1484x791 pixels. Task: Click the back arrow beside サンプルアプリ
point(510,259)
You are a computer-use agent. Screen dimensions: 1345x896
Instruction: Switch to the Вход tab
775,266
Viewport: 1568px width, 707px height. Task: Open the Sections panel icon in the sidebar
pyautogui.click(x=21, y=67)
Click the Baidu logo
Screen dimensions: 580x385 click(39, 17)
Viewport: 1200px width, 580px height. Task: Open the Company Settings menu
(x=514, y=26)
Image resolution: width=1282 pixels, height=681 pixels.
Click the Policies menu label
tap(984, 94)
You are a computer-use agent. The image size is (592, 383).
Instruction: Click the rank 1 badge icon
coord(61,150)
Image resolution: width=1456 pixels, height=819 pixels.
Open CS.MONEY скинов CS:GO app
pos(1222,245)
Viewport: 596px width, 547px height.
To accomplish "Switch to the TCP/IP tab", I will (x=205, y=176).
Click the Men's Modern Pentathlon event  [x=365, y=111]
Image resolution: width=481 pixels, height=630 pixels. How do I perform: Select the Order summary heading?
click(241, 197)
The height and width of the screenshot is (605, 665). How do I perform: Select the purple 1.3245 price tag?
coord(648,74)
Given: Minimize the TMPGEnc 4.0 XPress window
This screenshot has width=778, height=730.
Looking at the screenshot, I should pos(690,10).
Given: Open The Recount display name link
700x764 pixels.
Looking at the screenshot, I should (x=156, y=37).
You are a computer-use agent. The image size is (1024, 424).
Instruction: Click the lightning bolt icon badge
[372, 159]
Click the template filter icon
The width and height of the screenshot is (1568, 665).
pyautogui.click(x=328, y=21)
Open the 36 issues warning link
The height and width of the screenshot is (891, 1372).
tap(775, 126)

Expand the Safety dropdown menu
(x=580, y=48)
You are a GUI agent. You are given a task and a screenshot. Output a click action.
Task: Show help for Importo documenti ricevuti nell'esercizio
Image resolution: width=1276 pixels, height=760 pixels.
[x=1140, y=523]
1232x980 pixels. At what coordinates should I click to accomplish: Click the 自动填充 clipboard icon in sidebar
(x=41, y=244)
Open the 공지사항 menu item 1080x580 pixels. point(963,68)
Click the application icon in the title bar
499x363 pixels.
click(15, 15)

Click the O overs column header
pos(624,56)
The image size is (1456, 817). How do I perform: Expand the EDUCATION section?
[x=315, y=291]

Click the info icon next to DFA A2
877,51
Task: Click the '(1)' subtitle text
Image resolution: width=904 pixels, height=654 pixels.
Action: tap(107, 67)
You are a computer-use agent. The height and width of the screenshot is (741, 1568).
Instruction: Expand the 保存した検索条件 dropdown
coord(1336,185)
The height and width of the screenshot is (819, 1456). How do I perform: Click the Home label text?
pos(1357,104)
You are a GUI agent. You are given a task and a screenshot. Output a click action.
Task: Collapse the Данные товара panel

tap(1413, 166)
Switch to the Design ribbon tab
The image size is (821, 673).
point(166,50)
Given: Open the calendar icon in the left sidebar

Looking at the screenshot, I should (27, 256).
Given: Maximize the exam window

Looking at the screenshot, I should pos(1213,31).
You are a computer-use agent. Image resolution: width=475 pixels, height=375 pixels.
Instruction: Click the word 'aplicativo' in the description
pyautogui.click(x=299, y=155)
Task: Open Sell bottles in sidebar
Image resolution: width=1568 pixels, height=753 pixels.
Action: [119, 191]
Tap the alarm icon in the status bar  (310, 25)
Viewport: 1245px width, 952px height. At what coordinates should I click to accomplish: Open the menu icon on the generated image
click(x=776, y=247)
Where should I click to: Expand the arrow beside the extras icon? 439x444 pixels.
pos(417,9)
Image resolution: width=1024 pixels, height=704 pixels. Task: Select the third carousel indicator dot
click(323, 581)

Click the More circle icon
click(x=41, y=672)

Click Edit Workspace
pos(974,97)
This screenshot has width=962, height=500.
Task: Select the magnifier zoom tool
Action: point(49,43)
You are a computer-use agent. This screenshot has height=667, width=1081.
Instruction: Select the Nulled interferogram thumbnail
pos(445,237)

────────────────────────────────────────

* TASK OBJECTIVE: Copy out the stretch from the line containing "Viewport: 1245px width, 952px" through the end of the material word for word.

* RESPONSE:
Viewport: 1245px width, 952px height. At what coordinates should I click to accomplish: Open the menu icon on the generated image
click(x=776, y=247)
Where should I click to: Expand the arrow beside the extras icon? 439x444 pixels.
pos(417,9)
Image resolution: width=1024 pixels, height=704 pixels. Task: Select the third carousel indicator dot
click(323, 581)

Click the More circle icon
click(x=41, y=672)

Click Edit Workspace
pos(974,97)
This screenshot has width=962, height=500.
Task: Select the magnifier zoom tool
Action: point(49,43)
You are a computer-use agent. This screenshot has height=667, width=1081.
Instruction: Select the Nulled interferogram thumbnail
pos(445,237)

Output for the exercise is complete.